◆ What you should do
Below this line is a listing that includes pictures. Copy exactly, and only, the lines from the one containing "The width and" through the one containing "the Call Next"; the pictures do not go in the copy.
━━━━━ Data under study ━━━━━
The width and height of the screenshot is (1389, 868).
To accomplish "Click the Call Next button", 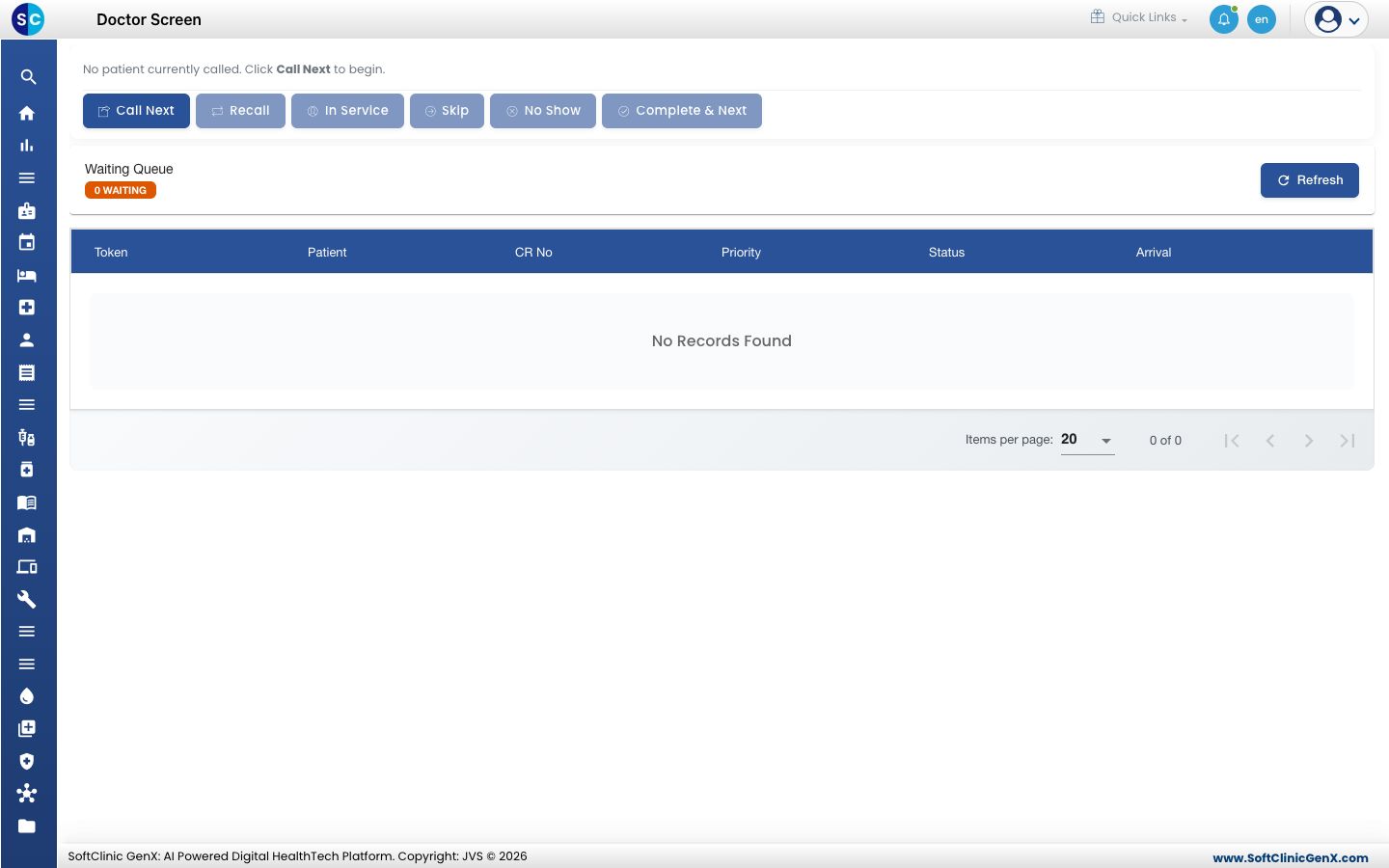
━━━━━
━━━━━ Data under study ━━━━━
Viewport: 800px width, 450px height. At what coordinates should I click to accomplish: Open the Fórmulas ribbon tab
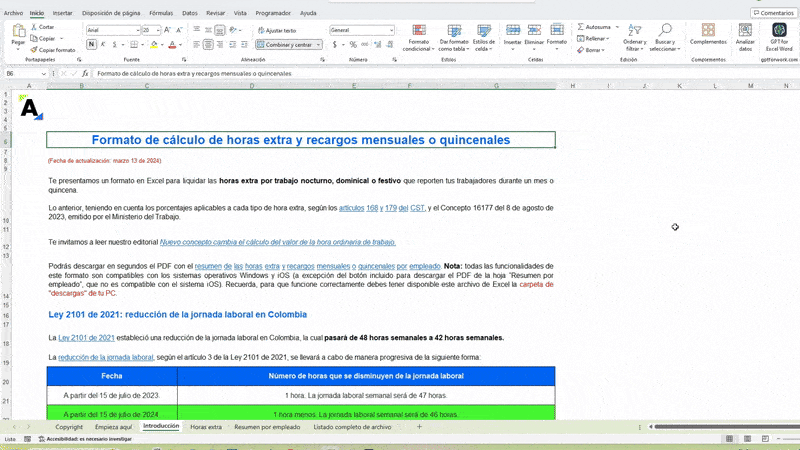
━━━━━
━━━━━ Data under study ━━━━━
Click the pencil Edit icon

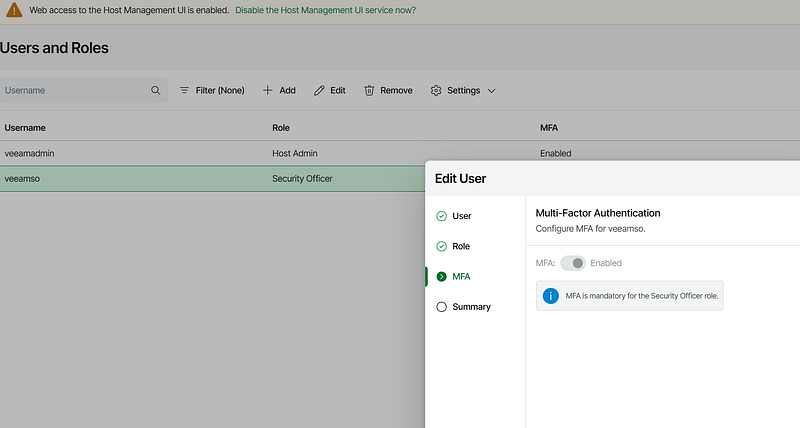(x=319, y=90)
━━━━━
◆ Answer to this task
The width and height of the screenshot is (1389, 868).
To accomplish "Click the Call Next button", 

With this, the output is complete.